### Task
Repeat all of the records exactly, leaving out the pictures.

### Source material
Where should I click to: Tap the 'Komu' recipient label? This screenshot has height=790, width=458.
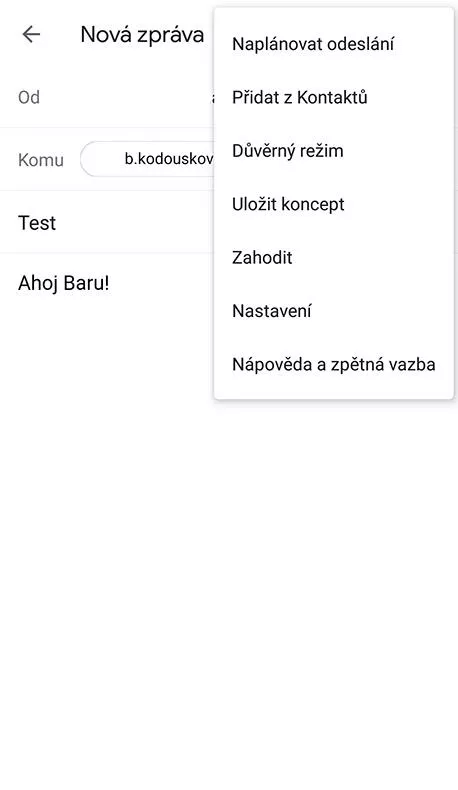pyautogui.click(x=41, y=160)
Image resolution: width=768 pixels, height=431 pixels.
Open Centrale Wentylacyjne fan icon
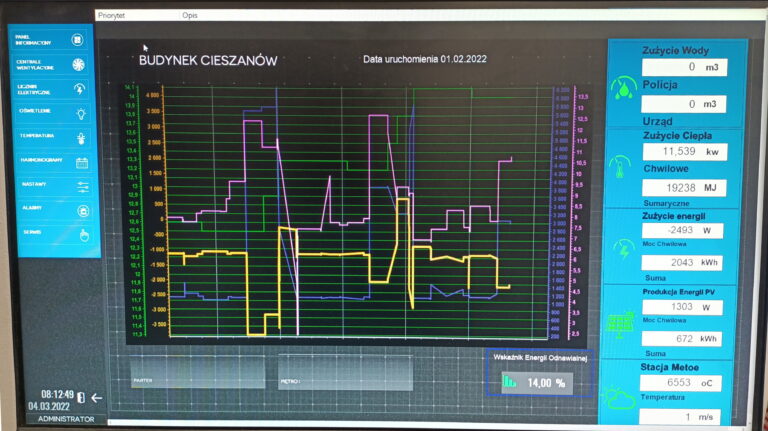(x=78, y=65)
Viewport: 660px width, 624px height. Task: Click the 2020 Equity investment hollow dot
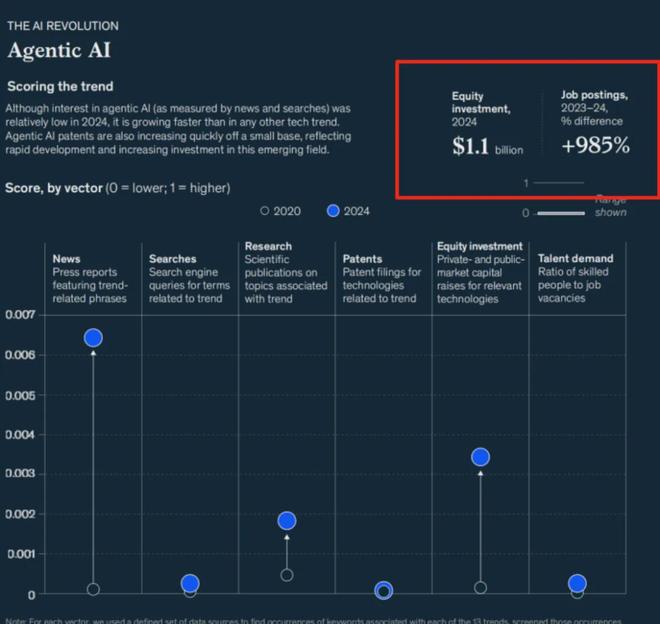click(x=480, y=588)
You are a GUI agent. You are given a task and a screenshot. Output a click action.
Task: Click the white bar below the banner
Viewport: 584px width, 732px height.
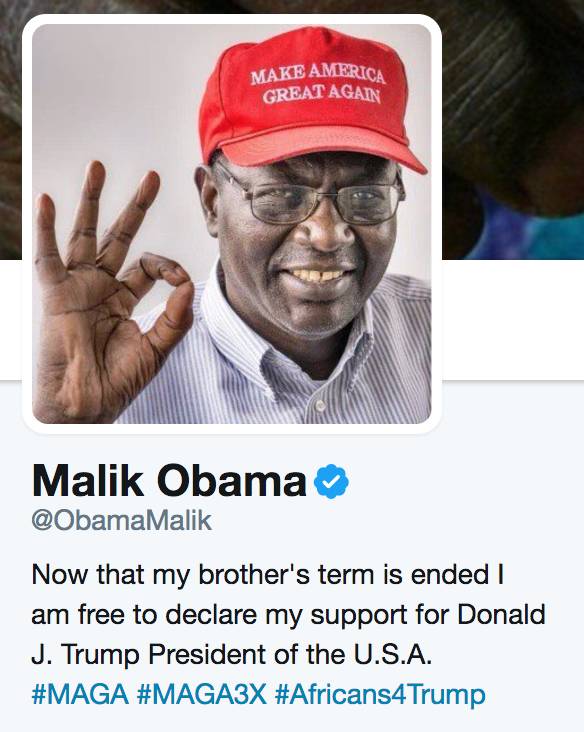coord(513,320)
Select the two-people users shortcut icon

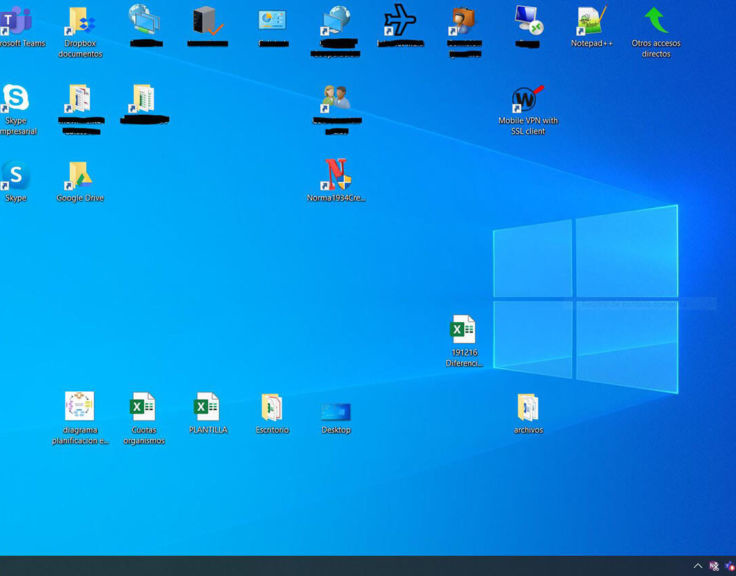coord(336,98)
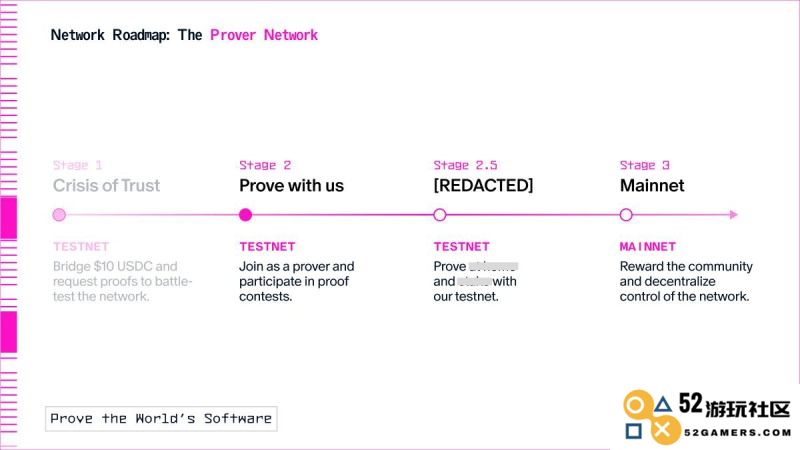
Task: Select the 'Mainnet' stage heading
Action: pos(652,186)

### Solution
Where should I click to: Tap the 'Komu' recipient label? This screenshot has height=790, width=458.
pyautogui.click(x=41, y=160)
Image resolution: width=768 pixels, height=431 pixels.
Open Centrale Wentylacyjne fan icon
(x=78, y=65)
Viewport: 660px width, 624px height. Task: Click the 2020 Equity investment hollow dot
click(x=480, y=588)
You are a GUI agent. You are given a task and a screenshot. Output a click action.
Task: Click the white bar below the banner
Viewport: 584px width, 732px height.
coord(513,320)
Select the two-people users shortcut icon

coord(336,98)
Task: Select the 'Mainnet' stage heading
Action: pos(652,186)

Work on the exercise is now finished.